"This book is the first volume of a two-volume textbook for undergraduates and is indeed the crystallization of a course offered by the author at the California Institute of Technology to undergraduates without any previous knowledge of number theory. For this reason, the book starts with the most elementary properties of the natural integers. Nevertheless, the text succeeds in presenting an enormous amount of material in little more than 300 pages."-―MATHEMATICAL REVIEWS
An exercise in good taste: selection of topics, exercises/problems, computational example. Maybe the best intro to any subject I've read...better than baby Rudin even. A great deal of affection for the subject shines through, even though the author refrains from the corny humor and rantiness that plague lesser books. Genuinely a stone classic, readable by almost anyone (until you get to the complex analytic bits in the later chapters), and successful in conveying the vibe, beauty, and meaning of its subject.
This book is OK when the reader is quite familiar with number theory's methods, but it doesn't expose aftermaths as clearly as you'd expect from an undergraduate book. If it's just the first time you approach to the subject you better look for other books as well.
The Open University UK, which is truly excellent in writing their own study materials, used this book as a prime reading source for their analytic number theory courses M823 and M829 at the MSC. level. That should say enough about the quality of the text. - Everytime I pick up this book, it is with joy, and, there is always the likelyhood of learning the material at a deeper level.
A very good undergraduate introductory book to analytic number theory.

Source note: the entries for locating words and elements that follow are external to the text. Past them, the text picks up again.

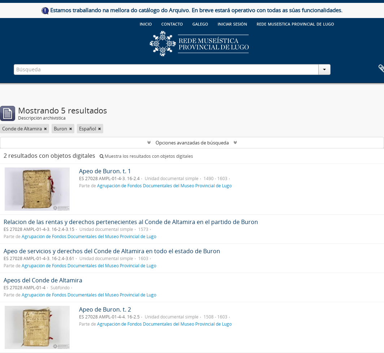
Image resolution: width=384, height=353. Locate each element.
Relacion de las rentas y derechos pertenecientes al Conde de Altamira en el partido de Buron (131, 222)
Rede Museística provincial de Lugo (295, 23)
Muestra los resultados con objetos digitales (146, 156)
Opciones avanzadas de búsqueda (192, 142)
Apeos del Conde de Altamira (43, 280)
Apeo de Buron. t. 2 (105, 309)
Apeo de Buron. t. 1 (105, 171)
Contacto (172, 23)
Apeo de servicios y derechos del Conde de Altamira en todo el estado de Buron (112, 251)
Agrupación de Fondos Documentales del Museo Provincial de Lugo (164, 185)
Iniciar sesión (232, 23)
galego (200, 23)
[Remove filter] (45, 128)
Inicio (146, 23)
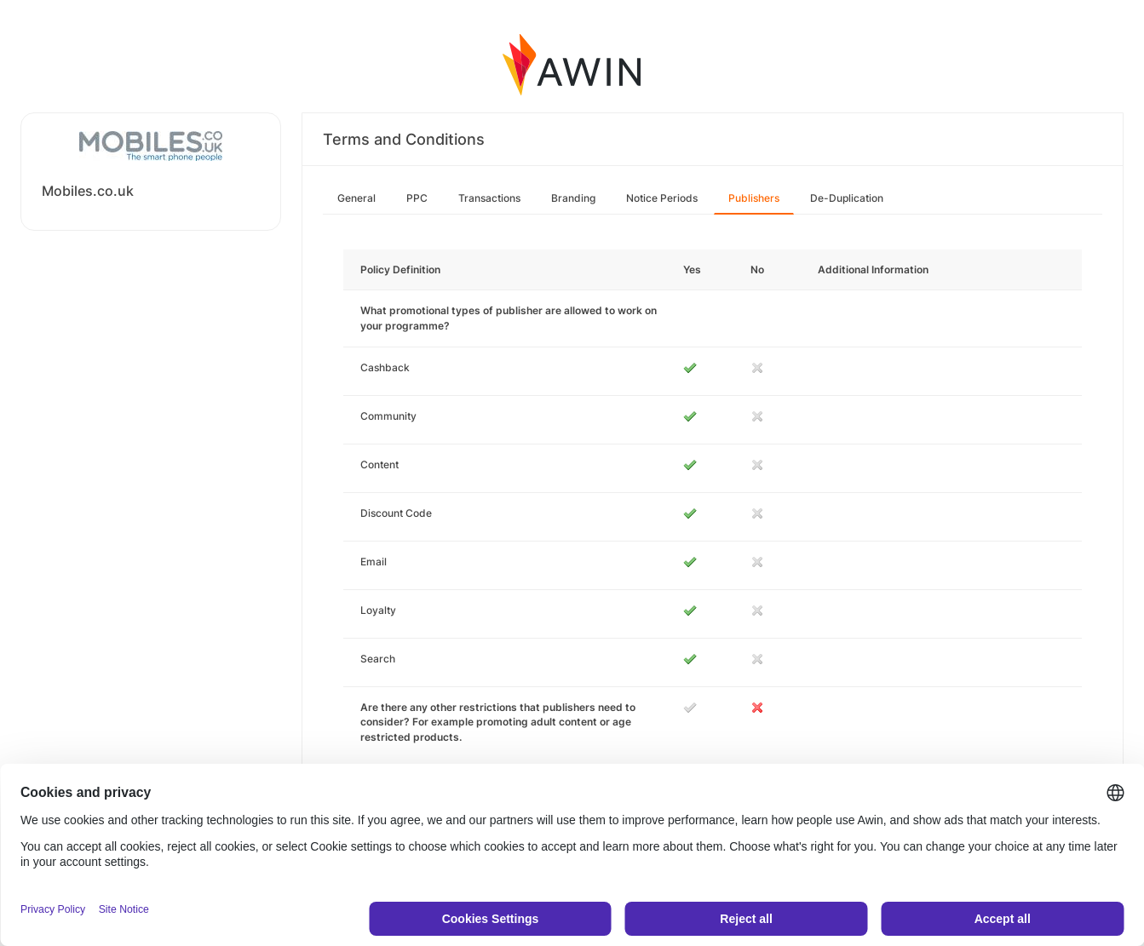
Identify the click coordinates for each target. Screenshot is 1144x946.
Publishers (753, 198)
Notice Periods (662, 198)
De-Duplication (846, 198)
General (356, 198)
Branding (573, 198)
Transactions (489, 198)
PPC (417, 198)
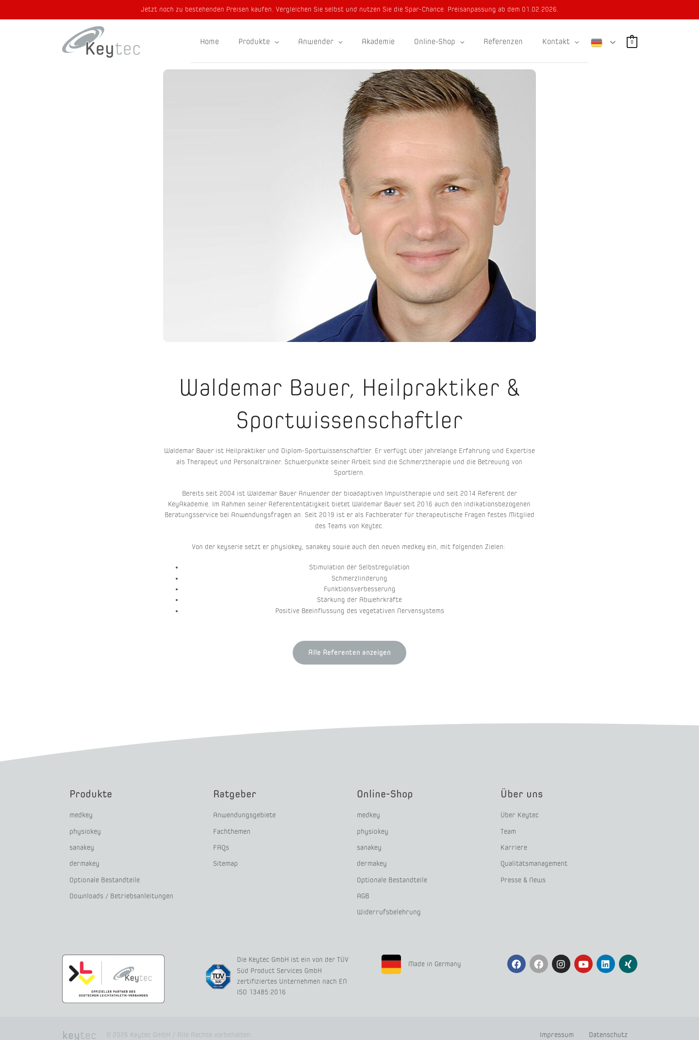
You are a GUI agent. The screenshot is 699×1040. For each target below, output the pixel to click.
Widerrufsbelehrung (388, 900)
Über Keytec (519, 814)
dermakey (84, 857)
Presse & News (522, 871)
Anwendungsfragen (261, 515)
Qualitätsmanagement (533, 857)
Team (508, 829)
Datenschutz (608, 1021)
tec (76, 1021)
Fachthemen (231, 829)
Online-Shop (388, 793)
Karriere (512, 843)
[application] (295, 42)
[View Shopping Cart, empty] (632, 42)
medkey (81, 814)
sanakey (81, 843)
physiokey (84, 829)
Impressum (552, 1021)
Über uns (523, 793)
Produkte (93, 793)
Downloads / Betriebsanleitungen (120, 885)
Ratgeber (237, 793)
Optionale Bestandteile (104, 871)
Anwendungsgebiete (244, 814)
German (596, 41)
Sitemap (225, 857)
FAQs (221, 843)
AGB (363, 885)
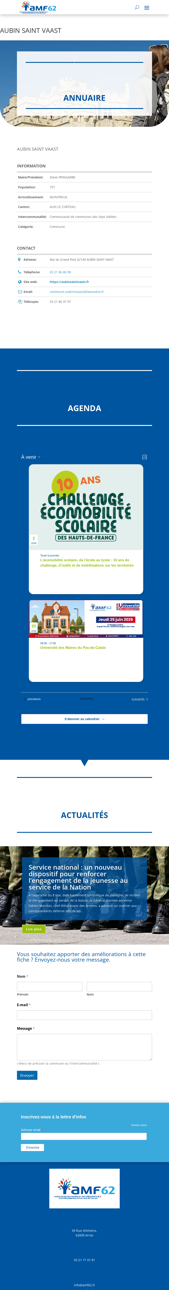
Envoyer (27, 1075)
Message (26, 1028)
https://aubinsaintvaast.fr (69, 282)
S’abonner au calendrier (82, 719)
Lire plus (34, 929)
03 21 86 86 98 (60, 272)
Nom (90, 994)
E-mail (24, 1005)
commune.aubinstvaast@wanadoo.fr (77, 292)
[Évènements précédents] (32, 699)
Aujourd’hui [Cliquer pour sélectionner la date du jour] (86, 698)
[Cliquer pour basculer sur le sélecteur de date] (30, 457)
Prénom (22, 994)
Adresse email (32, 1130)
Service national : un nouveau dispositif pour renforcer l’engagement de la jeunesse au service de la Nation (78, 877)
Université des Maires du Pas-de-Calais (73, 648)
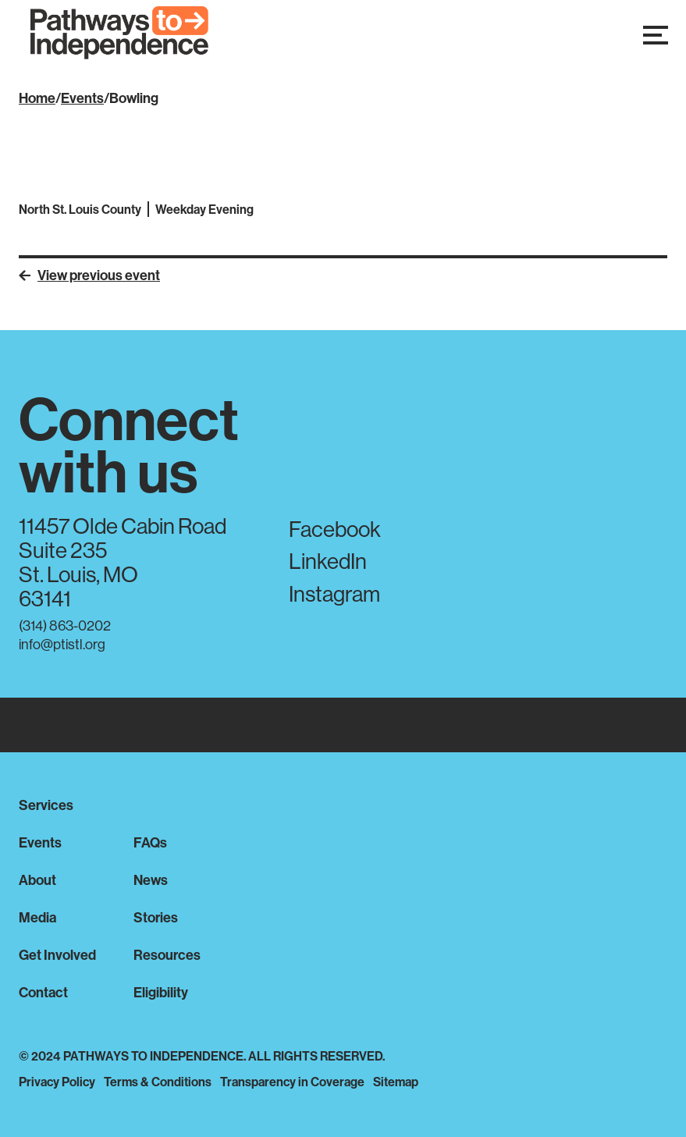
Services (46, 805)
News (150, 880)
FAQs (150, 842)
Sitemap (395, 1081)
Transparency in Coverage (292, 1081)
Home (37, 98)
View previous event (89, 275)
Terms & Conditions (157, 1081)
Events (82, 98)
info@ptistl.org (62, 644)
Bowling (133, 98)
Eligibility (160, 992)
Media (37, 917)
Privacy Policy (57, 1081)
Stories (155, 917)
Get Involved (57, 955)
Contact (43, 992)
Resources (167, 955)
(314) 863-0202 (65, 625)
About (37, 880)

The treatment is basic and understandable for those who have basic knowledge of real analysis. The topics chosen are carefully chosen and explicitly dealt with. Highly recommended for those who want to learn analytic number theory.
Brilliant! Expertly written and full of fascinating number theory - working towards understanding the mathematics behind the Prime Number Theorem and Riemann Hypothesis.
I figure I need some grounding in analytic number theory, because I've always found it confusing. I read the first two chapters or so of this and that was fine.